PASSAGE TO READ:
>>>

The submissions made on behalf of the bank

[7] Mr Connal's submissions for the bank can be summarised as follows. A bank is not obliged to inquire into the nature of funds paid into a customer's account, nor as to whether they truly belong to the customer. In the present case the relevant account was not a designated trust account. The pleadings are inadequate to establish (a) that the account was held in a fiduciary capacity (b) that if it was, that the bank knew this, and (c) that the bank was in bad faith. Any case based on bad faith must be supported by very clear and specific averments. Bank accounts are merely book entries based on a purely contractual relationship between the bank and its customer. Once money is paid into an account it belongs to the bank, albeit it is subject to an obligation upon the bank to repay an equivalent amount to the customer. If a customer is in a position of overall indebtedness to the bank, the bank can retain a sum in credit in one of several accounts held by the customer in order to reduce that overall indebtedness. The bank can do this up until it receives notice that the monies do not belong to the customer or until it becomes in bad faith. Simply to aver that G & I sold as agents for the growers, and that the bank knew this, is not enough to entitle the pursuers to a remedy against the bank. The above propositions were made under reference to Thomson v Clydesdale Bank Ltd (1893) 20R (HL) 59; Royal Bank of Scotland v Skinner [1931] SLT 382; Clark v Ulster Bank [1950] NI 132; and Style Financial Services Ltd v Bank of Scotland 1996 SLT 421 (Second Division) and 1998 SLT 851, (Lord Gill).

[8] Mr Connal submitted that it must be demonstrated that the bank knew that it would be improper to treat the funds as belonging to G & I. Banks are entitled to assume that funds lodged by a customer within an account held by the customer are his funds, even if it is known that the customer regularly holds funds belonging to others, for example an auctioneer or a stockbroker. Again reference was made to the Irish case of Clark. It is not enough for the pursuers to prove that the bank knew that G & I were selling potatoes for farmers and that the proceeds were put into the said account. This does not amount to knowledge of a fiduciary relationship between G & I and the growers. It does not put the bank on inquiry or otherwise mean that it acted in bad faith. Under reference to Lord Gill's opinion in Style Financial Services, it was submitted that the pursuers' averments must offer to prove something "close to dishonesty" on the part of the bank. At one point Mr Connal's submission was to the effect that the bank was entitled to act as it did even if it knew that the funds belonged to someone else. However, the main thrust of his submission was that the pursuers' pleadings, even if established, would not demonstrate what he described as the necessary bad faith or dishonesty on the part of the bank, such as, for example, if it had been given express notice of a trust relationship. Reliance was placed upon Bank of Scotland v MacLeod Paxton Woolard & Co 1998 SLT 258, and also to Lord Nicholls of Birkenhead in Royal Brunei Airlines v Philip Tan Kok Ming [1995] 2 AC 378 at 392 G, all for the proposition that there has to be dishonesty or improbity on the part of the bank. Fairly read the pleadings do not meet this test, thus the case against the bank is bound to fail and should be dismissed.

[9] Mr Connal submitted that there are no specific references in any of the contracts to trust monies, nor to a trust relationship. Properly construed the high grade agreement is simply that of a contract for the sale of potatoes by the growers to G & I. One should not go beyond the terms of the agreements, thus the bulk of the pursuers' averments are irrelevant. In any event the references to broader understandings and agreements are lacking in specification. Discussions which did not involve the bank are irrelevant. There is no sound basis for the proposition that there was a fiduciary obligation owed by G & I to the growers. At most the pursuers have a financial claim against G & I, but no preference to the funds in the growers' account. The growers had no separate interest in any identifiable fund. G & I could have used sale receipts as they wished. The growers took the risk of G & I's insolvency.

<<<

DATASET CONTENT:

>>>

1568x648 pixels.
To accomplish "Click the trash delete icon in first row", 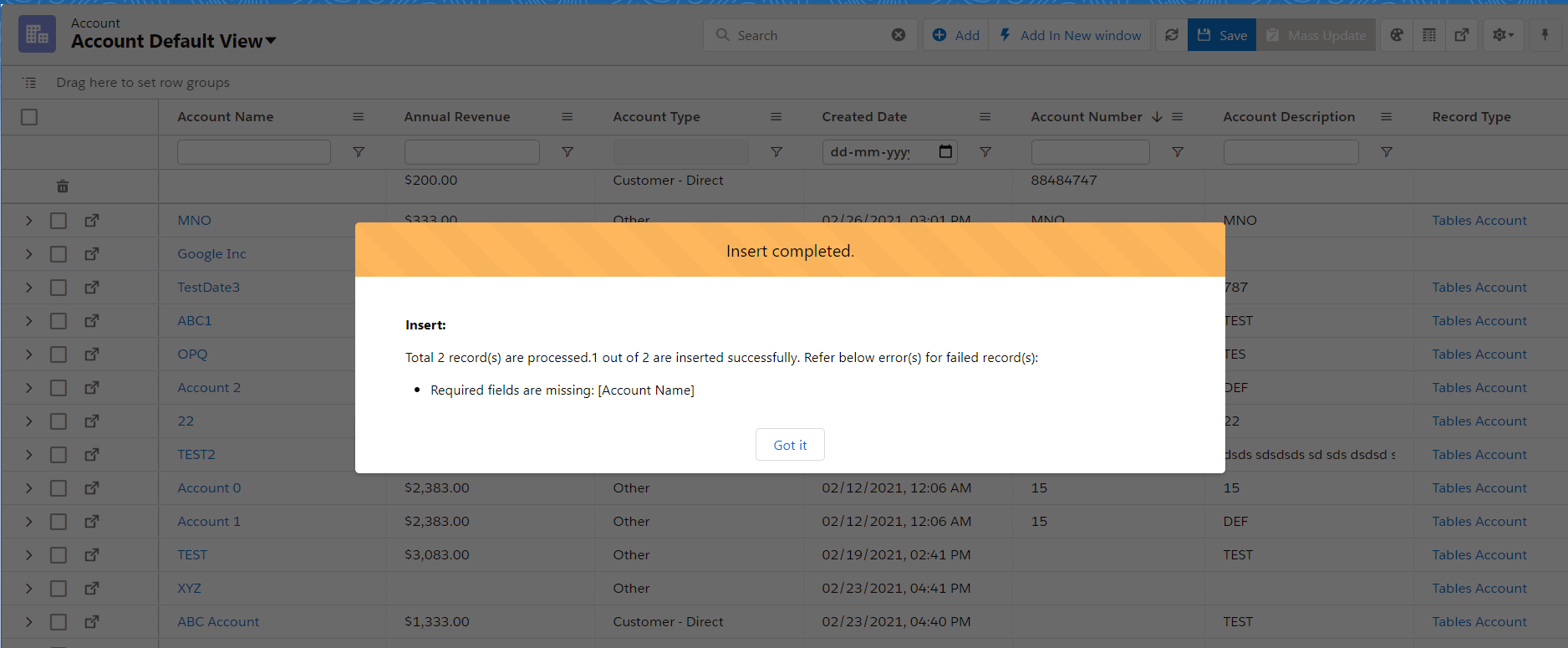I will tap(63, 186).
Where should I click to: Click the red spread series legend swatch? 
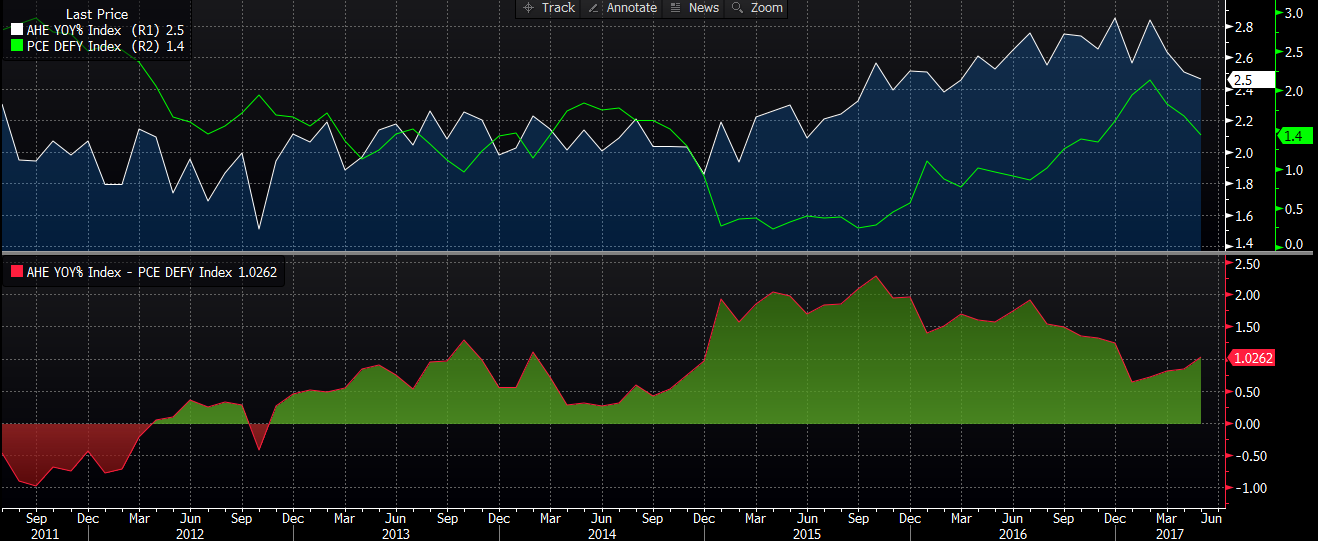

<<<

WHAT NEEDS TO BE DONE: Carry on the account of the submissions made on behalf of the bank, starting after its final sentence.

EXERCISE OUTPUT:
[10] Mr Connal submitted that the averments about a discussion with the bank's Mr Dutch are insufficient, since it is not said that the bank specifically agreed that the growers' account would be protected from the bank itself. That is a necessary element - "the key thing" - and cannot be left to inference. It should be specifically averred. The most that can be said is that the pursuers offer to prove that the bank knew that this was to be a fund for the proceeds of potato sales and for deduction therefrom of G & I's expenses. It does not follow that the bank agreed that the account would be protected from the bank's normal right to combine accounts when assessing a customer's overall indebtedness to the bank. With reference to the various averments that Devron told the bank of the intended position, Mr Connal's submission was that Devron's understanding was not a correct reflection of the true position in law, namely that G & I were only agents, not fiduciaries. In short there is nothing to disturb the normal contractual relationship between G & I and its bank. The averments do not support a duty of inquiry on the part of the bank, nor that it was on notice of a trust fund. In any event the authorities suggest that dishonesty or something close to it is required, otherwise a bank is under no general duty to investigate the true position.

[11] Both parties refer to constructive trust in their pleadings. However Mr Connal submitted that no separate issue arises under this heading. Constructive trust cannot provide a separate or alternative route to recovery if the pursuers' averments are otherwise irrelevant. Subsequently, for the pursuers Mr Armstrong made a similar submission.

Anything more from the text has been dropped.